Demo · BookForge — AI book (PDF) publishing platform

This document treats BookForge — a platform that turns a customer's brief into a publication-quality book as a PDF as a single Azure architecture case study, explaining which services it uses, how they fit together, and why it was designed this way, from the perspective of an engineer who wants to rebuild it. (As of 2026-06-17; regions: Container Apps = Korea Central, Azure OpenAI = Korea Central)

⚠️ Disclaimer: Books produced by this demo are AI-generated. Facts and figures are for reference only; verify against original sources before any important decision.

At a glance

BookForge turns "topic / format / content / references / length → an 8-stage quality pipeline → a typeset book PDF with cover, table of contents, body, and bibliography." This demo has exactly one success metric: the quality of the book's content. So it is designed to refine in stages rather than "write it all at once."

Not a single shot, but 8 stages: plan → grounding → outline → per-chapter writing → self-critique & revision → consistency → copyedit → typesetting. It mirrors how a human writes a book (design → research → draft → revise → proofread → print).
Grounding to prevent hallucination: it builds a corpus from uploaded files (PDF/txt/md), URLs, and web search, then extracts "verified facts" per chapter.
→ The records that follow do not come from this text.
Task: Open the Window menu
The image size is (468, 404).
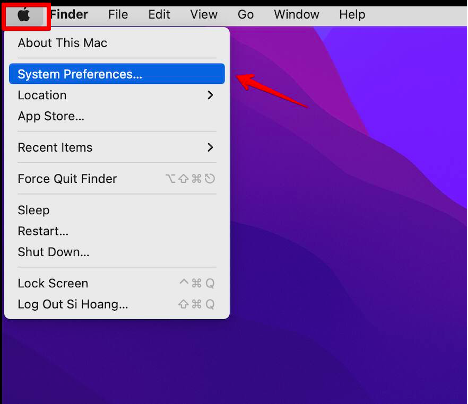Action: (x=297, y=15)
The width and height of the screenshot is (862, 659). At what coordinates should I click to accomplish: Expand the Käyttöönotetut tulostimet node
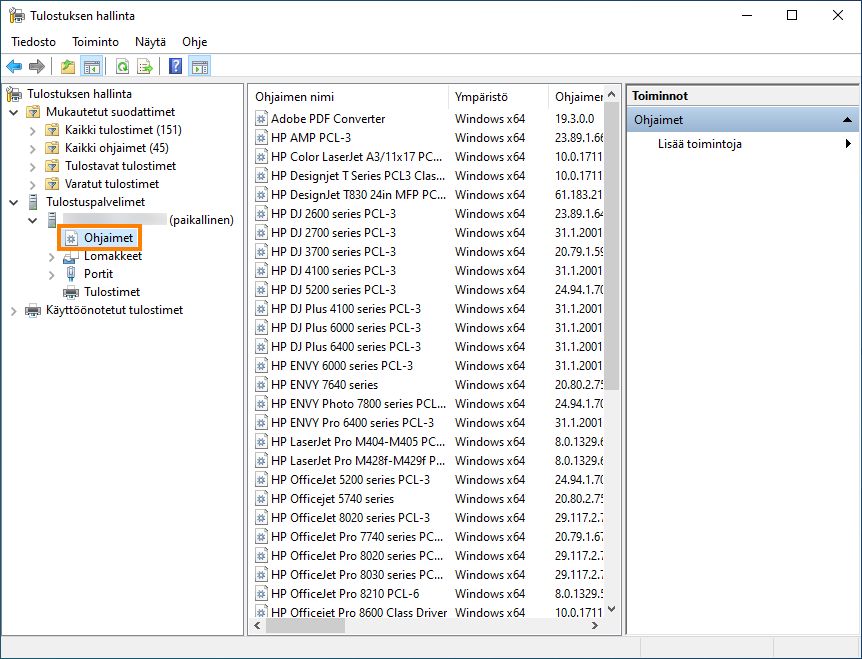coord(13,310)
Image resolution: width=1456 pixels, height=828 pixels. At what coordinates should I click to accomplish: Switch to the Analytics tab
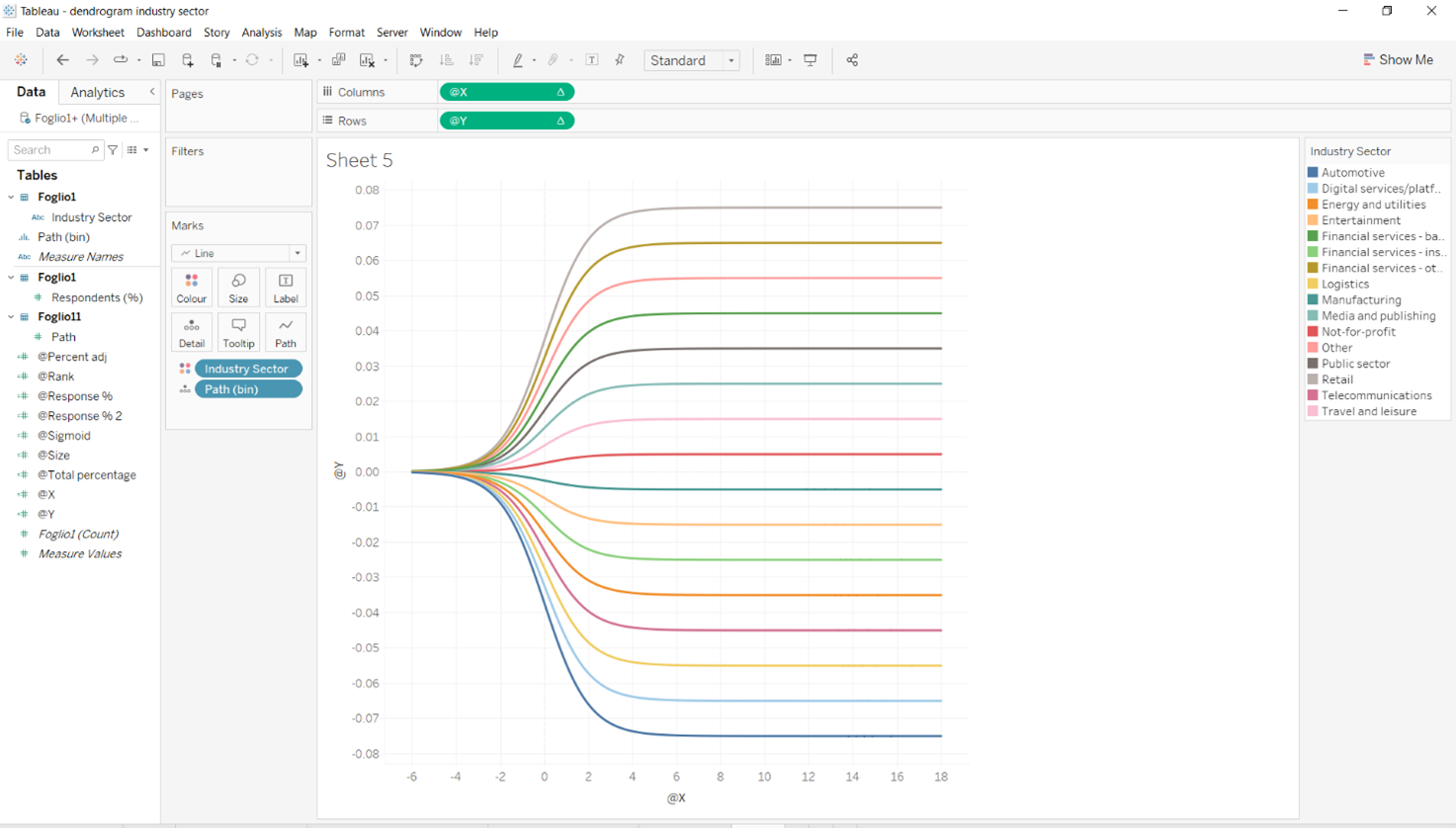pos(96,92)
Concrete numbers and quotes are allowed only from that evidence.
Self-critique & revision loop (the key quality stage): a "demanding book editor" persona finds the weaknesses in each chapter draft and rewrites it — more concrete, deeper, leaner — without inventing numbers not in the evidence.
Publication-grade typesetting: WeasyPrint's CSS Paged Media produces a gradient cover, copyright page, auto table of contents (with page numbers), serif body, and bibliography — a PDF that looks like a book, not just text.
gpt-5.4 called keyless (Managed Identity / AAD token) — no API keys stored in code, environment, or image.
Language: Korean-first + English. Length: user-specified (chapters/pages) or model-chosen optimal length if unspecified.
🎨 Storybook mode (separate): the same platform also produces illustrated children's books. It adapts vocabulary, sentence length, and page count to a child's age (1–12), lets you pick an art style from 8 previewed swatches (watercolor, colored pencil, crayon, cut-paper, soft 3D, flat vector, soft anime, claymation), and draws one story-matched illustration per page with gpt-image-1 (keyless). gpt-5.4 writes the text.
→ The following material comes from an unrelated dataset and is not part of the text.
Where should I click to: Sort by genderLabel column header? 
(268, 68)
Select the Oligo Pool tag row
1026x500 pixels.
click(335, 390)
🎨 Storybook Mode (illustrated, per-page art)

Unlike adult "books," a storybook lives or dies on art quality + age-fit + character consistency, so it uses a dedicated pipeline.

4 stages: ① story design → ② per-page text → ③ per-page illustration → ④ storybook PDF (landscape A4).
Age-fit (age): maps the age into 4 buckets (0–3 / 4–6 / 7–9 / 10–12) to tune sentence length, vocabulary, page count, and theme difficulty (e.g. 1 sentence + refrain for toddlers, short paragraphs for ages 10–12).
Style picker (art_style): 8 styles previewed on the same subject (a fox cub) as swatches (web/styles/*.png, /api/styles); the chosen style's prompt fragment is applied to every page image.
Character consistency (key): the design stage pins the hero's appearance as an English art_anchor (species/color/ clothing/traits) and prepends it to every page's image prompt — since image models have no seed, the text anchor keeps the same character/palette across pages. Images carry no text (no text); the body copy is laid over in render.
Output: cover (title overlay) → title page → spreads (large art on top + large body text below) → ending (moral).

Architecture

  Internet ──HTTPS──▶  Azure Container Apps (FastAPI + static front, Korea Central)
                        bookforge-api  (api/server.py, ingress 8000, single replica)
                        - GET  /                     input form + live progress polling UI (web/index.html)
                        - POST /api/books            (multipart) start job → {job_id}, pipeline on a daemon thread
                        - GET  /api/books/{id}       poll status (stage / progress / per-chapter / logs)
                        - GET  /api/books/{id}/pdf   download finished PDF
                        - System-assigned identity (keyless)
                              │
            ┌─────────────────┼──────────────────────────────────┐
            ▼                 ▼                                    ▼
   app/grounding.py    app/pipeline.py (8-stage orchestration)  app/render.py
    files/URL/web        plan→ground→outline→write→critique       Markdown→HTML→PDF
    → corpus + per-       →consistency→copyedit→render             WeasyPrint (cover/TOC/
    chapter facts                │                                 body/bibliography, Nanum)
                                ▼
                          app/llm.py — gpt-5.4 (keyless AAD)
                          DefaultAzureCredential → AzureOpenAI
                          foundry-uzrz5ojtsjvae · gpt-5.4
                          (reasoning model: max_completion_tokens)
                              │
                              ▼
                          app/store.py — job state & artifacts
                          container-local (demo) / Blob+PE (production)

Services and roles

Service	Role	Key point
Azure Container Apps (FastAPI)	Web backend + static front `bookforge-api`	Runs the 8-stage pipeline on a daemon thread, status polling. Single replica (consistent create/poll/download). System-assigned identity (keyless)
Azure OpenAI / Foundry — gpt-5.4	Reasoning for every stage (plan/write/critique/consistency)	Keyless (AAD token). Reasoning model → uses `max_completion_tokens`
Azure OpenAI — gpt-image-1 (storybook)	Per-page illustration generation	Keyless (AAD). No image models in koreacentral, so deployed separately in eastus2 (`foundry-bookimg-mty`). Cover 1024×1536 (high) · pages 1024×1024 (medium)
Grounding (grounding.py)	Single source of truth for evidence	uploads/URL/web → corpus → per-chapter "verified facts". Numbers/quotes confined to evidence (hallucination prevention)
WeasyPrint (render.py)	Book typesetting (HTML→PDF)	CSS Paged Media: cover, copyright, auto TOC (page numbers), serif body, bibliography. Korean fonts (Nanum/Noto) installed in the container
Storage (store.py)	Job state & artifacts	Demo uses container-local (simple, governance-independent). Production scales to Blob + Private Endpoint
Azure Container Registry (Basic)	Image storage	`az acr build` builds an image with WeasyPrint runtime + Korean fonts

Why it is designed this way (key decisions)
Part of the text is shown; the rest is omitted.